**How to complete this task:**
Provide an exact transcription of all the records.

:: Data shown

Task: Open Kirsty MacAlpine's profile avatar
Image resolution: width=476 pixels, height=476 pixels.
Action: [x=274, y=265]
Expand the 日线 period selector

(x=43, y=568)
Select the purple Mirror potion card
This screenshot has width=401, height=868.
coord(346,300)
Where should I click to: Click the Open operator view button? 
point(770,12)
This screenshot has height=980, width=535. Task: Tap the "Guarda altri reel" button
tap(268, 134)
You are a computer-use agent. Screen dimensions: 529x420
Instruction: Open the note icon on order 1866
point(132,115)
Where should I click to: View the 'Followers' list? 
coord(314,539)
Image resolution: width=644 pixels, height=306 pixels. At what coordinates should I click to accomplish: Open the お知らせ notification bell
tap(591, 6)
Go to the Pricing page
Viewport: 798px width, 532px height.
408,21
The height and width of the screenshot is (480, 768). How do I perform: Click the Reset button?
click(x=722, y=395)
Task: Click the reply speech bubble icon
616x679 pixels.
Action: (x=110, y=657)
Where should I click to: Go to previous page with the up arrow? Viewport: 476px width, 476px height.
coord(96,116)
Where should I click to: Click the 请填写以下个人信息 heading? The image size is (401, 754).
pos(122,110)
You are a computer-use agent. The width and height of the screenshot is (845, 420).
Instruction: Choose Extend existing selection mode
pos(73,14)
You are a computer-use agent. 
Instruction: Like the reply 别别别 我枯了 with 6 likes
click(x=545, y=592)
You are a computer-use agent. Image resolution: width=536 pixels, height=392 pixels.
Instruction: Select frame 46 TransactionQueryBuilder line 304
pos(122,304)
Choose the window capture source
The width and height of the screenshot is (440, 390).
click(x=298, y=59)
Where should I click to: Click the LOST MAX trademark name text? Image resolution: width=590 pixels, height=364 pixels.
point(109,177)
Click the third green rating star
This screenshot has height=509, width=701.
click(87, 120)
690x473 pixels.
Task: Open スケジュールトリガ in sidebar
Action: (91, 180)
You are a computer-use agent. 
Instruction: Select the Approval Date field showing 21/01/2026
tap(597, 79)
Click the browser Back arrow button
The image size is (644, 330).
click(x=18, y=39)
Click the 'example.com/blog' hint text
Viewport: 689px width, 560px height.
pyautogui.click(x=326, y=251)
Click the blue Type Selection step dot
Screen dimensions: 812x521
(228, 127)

::::

**Worked solution:**
Task: Open Kirsty MacAlpine's profile avatar
Image resolution: width=476 pixels, height=476 pixels.
Action: [x=274, y=265]
Expand the 日线 period selector

(x=43, y=568)
Select the purple Mirror potion card
This screenshot has width=401, height=868.
coord(346,300)
Where should I click to: Click the Open operator view button? 
point(770,12)
This screenshot has height=980, width=535. Task: Tap the "Guarda altri reel" button
tap(268, 134)
You are a computer-use agent. Screen dimensions: 529x420
Instruction: Open the note icon on order 1866
point(132,115)
Where should I click to: View the 'Followers' list? 
coord(314,539)
Image resolution: width=644 pixels, height=306 pixels. At what coordinates should I click to accomplish: Open the お知らせ notification bell
tap(591, 6)
Go to the Pricing page
Viewport: 798px width, 532px height.
408,21
The height and width of the screenshot is (480, 768). How do I perform: Click the Reset button?
click(x=722, y=395)
Task: Click the reply speech bubble icon
616x679 pixels.
Action: (x=110, y=657)
Where should I click to: Go to previous page with the up arrow? Viewport: 476px width, 476px height.
coord(96,116)
Where should I click to: Click the 请填写以下个人信息 heading? The image size is (401, 754).
pos(122,110)
You are a computer-use agent. The width and height of the screenshot is (845, 420).
Instruction: Choose Extend existing selection mode
pos(73,14)
You are a computer-use agent. 
Instruction: Like the reply 别别别 我枯了 with 6 likes
click(x=545, y=592)
You are a computer-use agent. Image resolution: width=536 pixels, height=392 pixels.
Instruction: Select frame 46 TransactionQueryBuilder line 304
pos(122,304)
Choose the window capture source
The width and height of the screenshot is (440, 390).
click(x=298, y=59)
Where should I click to: Click the LOST MAX trademark name text? Image resolution: width=590 pixels, height=364 pixels.
point(109,177)
Click the third green rating star
This screenshot has height=509, width=701.
click(87, 120)
690x473 pixels.
Task: Open スケジュールトリガ in sidebar
Action: (91, 180)
You are a computer-use agent. 
Instruction: Select the Approval Date field showing 21/01/2026
tap(597, 79)
Click the browser Back arrow button
The image size is (644, 330).
click(x=18, y=39)
Click the 'example.com/blog' hint text
Viewport: 689px width, 560px height.
pyautogui.click(x=326, y=251)
Click the blue Type Selection step dot
Screen dimensions: 812x521
(228, 127)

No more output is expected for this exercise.